__THE PROBLEM__
Every line below from the one containing "For every named target in this 390×1724" through the one containing "IMPRESSUM (77, 1640)" must be transcribed exactly. Omit all lines outside that stretch.

__RECORDED INFORMATION__
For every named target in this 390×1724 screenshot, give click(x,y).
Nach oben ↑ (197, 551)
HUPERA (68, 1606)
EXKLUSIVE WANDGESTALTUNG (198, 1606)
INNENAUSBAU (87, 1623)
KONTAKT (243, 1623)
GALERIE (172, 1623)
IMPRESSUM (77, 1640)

---

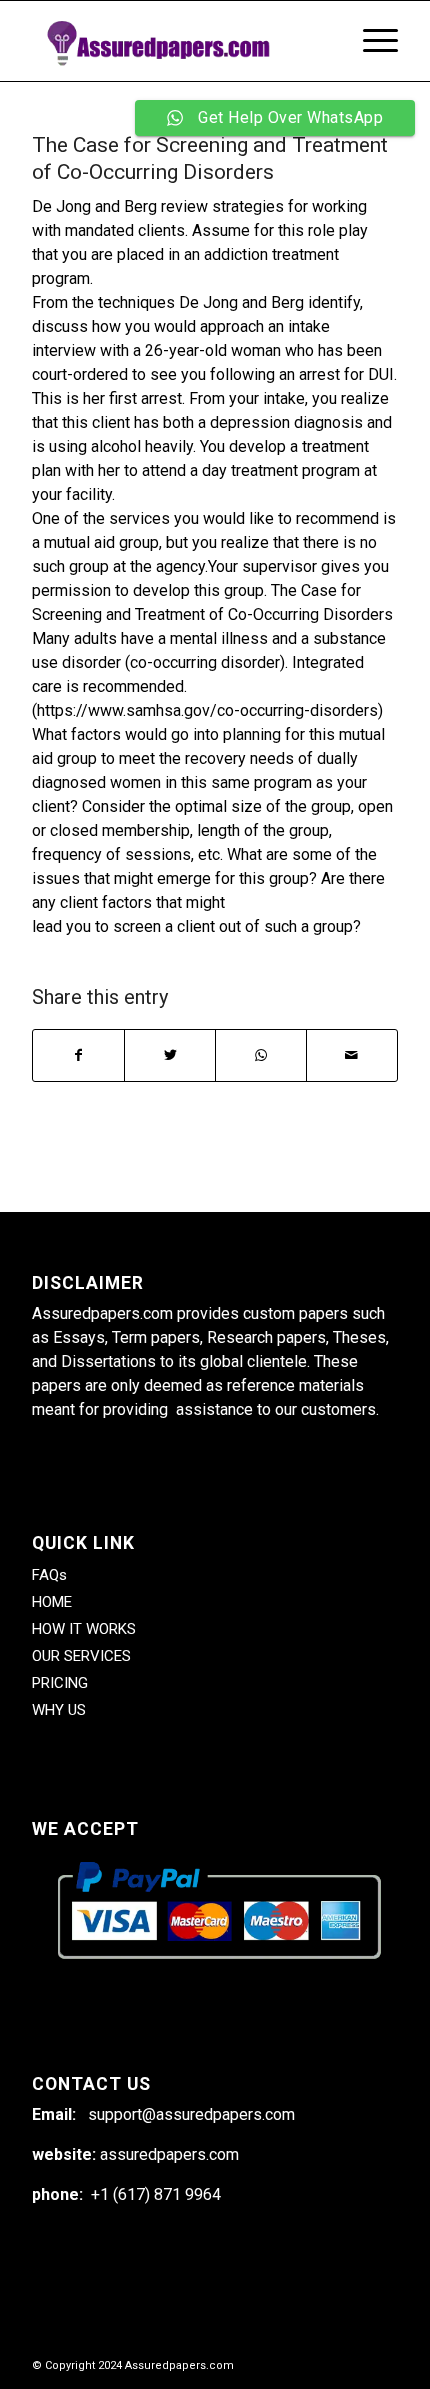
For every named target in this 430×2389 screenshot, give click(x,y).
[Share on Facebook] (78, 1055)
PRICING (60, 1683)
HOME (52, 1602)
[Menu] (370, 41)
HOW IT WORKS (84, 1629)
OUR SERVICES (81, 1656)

__YOUR SOLUTION__
For every named target in this 390×1724 screenshot, give click(x,y).
Nach oben ↑ (197, 551)
HUPERA (68, 1606)
EXKLUSIVE WANDGESTALTUNG (198, 1606)
INNENAUSBAU (87, 1623)
KONTAKT (243, 1623)
GALERIE (172, 1623)
IMPRESSUM (77, 1640)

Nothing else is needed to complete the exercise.